#### DATA SHOWN ####

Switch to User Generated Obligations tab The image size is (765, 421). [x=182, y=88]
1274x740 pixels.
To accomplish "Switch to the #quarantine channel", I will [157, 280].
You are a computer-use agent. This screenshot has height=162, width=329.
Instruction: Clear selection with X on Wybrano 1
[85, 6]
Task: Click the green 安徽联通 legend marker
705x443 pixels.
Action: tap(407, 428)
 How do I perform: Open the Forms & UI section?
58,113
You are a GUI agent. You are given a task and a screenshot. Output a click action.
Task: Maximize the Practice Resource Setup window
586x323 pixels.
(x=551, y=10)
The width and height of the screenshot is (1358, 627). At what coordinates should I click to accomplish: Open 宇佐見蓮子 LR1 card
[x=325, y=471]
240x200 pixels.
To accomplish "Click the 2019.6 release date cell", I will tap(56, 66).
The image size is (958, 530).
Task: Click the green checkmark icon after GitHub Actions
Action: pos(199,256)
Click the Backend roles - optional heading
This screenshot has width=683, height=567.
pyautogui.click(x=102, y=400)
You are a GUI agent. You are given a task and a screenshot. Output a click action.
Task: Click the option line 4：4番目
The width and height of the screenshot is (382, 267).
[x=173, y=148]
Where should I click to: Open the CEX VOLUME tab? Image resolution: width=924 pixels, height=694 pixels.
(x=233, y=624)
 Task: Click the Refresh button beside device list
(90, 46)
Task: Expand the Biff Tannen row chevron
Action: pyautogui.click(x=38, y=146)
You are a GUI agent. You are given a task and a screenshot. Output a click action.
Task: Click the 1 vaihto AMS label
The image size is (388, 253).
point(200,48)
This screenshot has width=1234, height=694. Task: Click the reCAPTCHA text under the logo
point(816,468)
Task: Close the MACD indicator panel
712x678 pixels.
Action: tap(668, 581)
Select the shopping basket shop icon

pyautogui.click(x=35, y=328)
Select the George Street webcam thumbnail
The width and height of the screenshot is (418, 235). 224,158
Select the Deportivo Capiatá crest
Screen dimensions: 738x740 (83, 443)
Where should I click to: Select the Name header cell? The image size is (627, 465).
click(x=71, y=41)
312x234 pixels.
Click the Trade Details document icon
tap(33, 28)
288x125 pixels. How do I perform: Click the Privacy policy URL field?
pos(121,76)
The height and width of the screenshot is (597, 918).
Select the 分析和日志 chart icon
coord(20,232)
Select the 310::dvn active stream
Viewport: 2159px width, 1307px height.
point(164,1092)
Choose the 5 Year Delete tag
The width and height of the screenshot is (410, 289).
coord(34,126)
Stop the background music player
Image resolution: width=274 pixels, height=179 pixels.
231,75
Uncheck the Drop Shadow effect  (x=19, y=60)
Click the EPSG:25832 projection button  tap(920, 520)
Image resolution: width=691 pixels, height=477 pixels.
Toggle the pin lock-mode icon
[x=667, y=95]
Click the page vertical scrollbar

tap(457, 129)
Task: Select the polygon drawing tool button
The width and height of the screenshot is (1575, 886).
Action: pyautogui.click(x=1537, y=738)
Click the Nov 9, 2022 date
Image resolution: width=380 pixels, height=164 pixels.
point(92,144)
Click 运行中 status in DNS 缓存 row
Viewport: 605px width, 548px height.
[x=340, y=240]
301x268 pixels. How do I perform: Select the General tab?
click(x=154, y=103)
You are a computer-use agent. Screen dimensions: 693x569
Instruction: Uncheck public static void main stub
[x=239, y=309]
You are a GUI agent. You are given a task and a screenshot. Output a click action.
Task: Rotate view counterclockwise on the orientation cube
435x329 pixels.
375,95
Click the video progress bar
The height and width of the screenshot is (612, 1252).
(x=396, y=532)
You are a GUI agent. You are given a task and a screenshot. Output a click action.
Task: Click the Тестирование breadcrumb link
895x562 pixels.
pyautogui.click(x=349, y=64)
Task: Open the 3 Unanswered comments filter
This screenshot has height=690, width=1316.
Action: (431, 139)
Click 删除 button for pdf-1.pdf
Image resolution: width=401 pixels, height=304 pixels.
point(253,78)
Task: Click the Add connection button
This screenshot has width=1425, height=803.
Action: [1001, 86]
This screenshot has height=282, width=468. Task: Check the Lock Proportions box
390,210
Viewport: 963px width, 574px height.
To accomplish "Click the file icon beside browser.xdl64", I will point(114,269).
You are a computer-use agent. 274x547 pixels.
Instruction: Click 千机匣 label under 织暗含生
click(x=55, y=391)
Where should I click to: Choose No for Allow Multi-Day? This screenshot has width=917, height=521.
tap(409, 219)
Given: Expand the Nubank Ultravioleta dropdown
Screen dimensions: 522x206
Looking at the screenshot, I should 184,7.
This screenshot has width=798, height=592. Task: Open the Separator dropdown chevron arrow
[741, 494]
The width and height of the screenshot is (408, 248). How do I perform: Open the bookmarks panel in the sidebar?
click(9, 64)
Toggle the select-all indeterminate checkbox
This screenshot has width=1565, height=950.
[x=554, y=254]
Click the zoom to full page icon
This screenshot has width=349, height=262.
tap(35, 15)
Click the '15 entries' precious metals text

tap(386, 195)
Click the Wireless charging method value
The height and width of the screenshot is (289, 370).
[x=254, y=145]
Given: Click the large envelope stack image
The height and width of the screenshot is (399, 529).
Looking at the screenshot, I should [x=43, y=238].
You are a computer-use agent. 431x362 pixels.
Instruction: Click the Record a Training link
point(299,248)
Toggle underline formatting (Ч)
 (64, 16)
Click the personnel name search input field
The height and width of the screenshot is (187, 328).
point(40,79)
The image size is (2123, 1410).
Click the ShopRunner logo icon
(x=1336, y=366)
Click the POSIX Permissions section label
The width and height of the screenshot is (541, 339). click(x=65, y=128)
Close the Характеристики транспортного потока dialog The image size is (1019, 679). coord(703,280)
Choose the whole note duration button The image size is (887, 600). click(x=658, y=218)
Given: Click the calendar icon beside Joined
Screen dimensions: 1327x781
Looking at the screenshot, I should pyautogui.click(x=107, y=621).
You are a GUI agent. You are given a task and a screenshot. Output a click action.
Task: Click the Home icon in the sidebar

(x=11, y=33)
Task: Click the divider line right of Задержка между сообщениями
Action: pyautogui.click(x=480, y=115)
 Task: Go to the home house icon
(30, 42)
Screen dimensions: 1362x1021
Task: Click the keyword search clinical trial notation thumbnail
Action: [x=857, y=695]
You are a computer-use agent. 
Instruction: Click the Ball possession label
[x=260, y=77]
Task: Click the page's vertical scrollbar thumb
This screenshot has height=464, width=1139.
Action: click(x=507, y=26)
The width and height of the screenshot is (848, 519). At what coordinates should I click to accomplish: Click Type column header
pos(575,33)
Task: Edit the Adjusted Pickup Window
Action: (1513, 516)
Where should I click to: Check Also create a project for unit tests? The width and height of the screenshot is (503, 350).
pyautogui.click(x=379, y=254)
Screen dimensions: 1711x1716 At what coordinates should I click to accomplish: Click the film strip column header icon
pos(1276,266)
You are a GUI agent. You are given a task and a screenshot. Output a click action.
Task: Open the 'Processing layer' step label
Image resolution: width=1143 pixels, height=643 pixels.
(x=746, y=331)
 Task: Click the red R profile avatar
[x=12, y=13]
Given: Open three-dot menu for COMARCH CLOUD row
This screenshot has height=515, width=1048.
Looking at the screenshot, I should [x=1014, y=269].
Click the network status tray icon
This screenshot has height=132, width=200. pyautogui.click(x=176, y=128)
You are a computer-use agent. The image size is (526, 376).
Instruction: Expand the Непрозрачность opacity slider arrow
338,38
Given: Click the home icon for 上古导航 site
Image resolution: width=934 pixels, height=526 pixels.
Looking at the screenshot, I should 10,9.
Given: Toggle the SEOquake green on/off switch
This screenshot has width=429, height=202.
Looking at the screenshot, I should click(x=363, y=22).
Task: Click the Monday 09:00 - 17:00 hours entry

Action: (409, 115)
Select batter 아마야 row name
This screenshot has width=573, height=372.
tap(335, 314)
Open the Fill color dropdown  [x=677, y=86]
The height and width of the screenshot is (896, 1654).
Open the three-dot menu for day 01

####

Lay out the records as a Markdown table with the columns "Row" and "Line", starting at the first line of the records and ending at the line that contains "(x=233, y=624)". Leave out blank lines.

| Row | Line |
|---|---|
| 1 | Switch to User Generated Obligations tab The image size is (765, 421). [x=182, y=88] |
| 2 | 1274x740 pixels. |
| 3 | To accomplish "Switch to the #quarantine channel", I will [157, 280]. |
| 4 | You are a computer-use agent. This screenshot has height=162, width=329. |
| 5 | Instruction: Clear selection with X on Wybrano 1 |
| 6 | [85, 6] |
| 7 | Task: Click the green 安徽联通 legend marker |
| 8 | 705x443 pixels. |
| 9 | Action: tap(407, 428) |
| 10 |  How do I perform: Open the Forms & UI section? |
| 11 | 58,113 |
| 12 | You are a GUI agent. You are given a task and a screenshot. Output a click action. |
| 13 | Task: Maximize the Practice Resource Setup window |
| 14 | 586x323 pixels. |
| 15 | (x=551, y=10) |
| 16 | The width and height of the screenshot is (1358, 627). At what coordinates should I click to accomplish: Open 宇佐見蓮子 LR1 card |
| 17 | [x=325, y=471] |
| 18 | 240x200 pixels. |
| 19 | To accomplish "Click the 2019.6 release date cell", I will tap(56, 66). |
| 20 | The image size is (958, 530). |
| 21 | Task: Click the green checkmark icon after GitHub Actions |
| 22 | Action: pos(199,256) |
| 23 | Click the Backend roles - optional heading |
| 24 | This screenshot has width=683, height=567. |
| 25 | pyautogui.click(x=102, y=400) |
| 26 | You are a GUI agent. You are given a task and a screenshot. Output a click action. |
| 27 | Task: Click the option line 4：4番目 |
| 28 | The width and height of the screenshot is (382, 267). |
| 29 | [x=173, y=148] |
| 30 | Where should I click to: Open the CEX VOLUME tab? Image resolution: width=924 pixels, height=694 pixels. |
| 31 | (x=233, y=624) |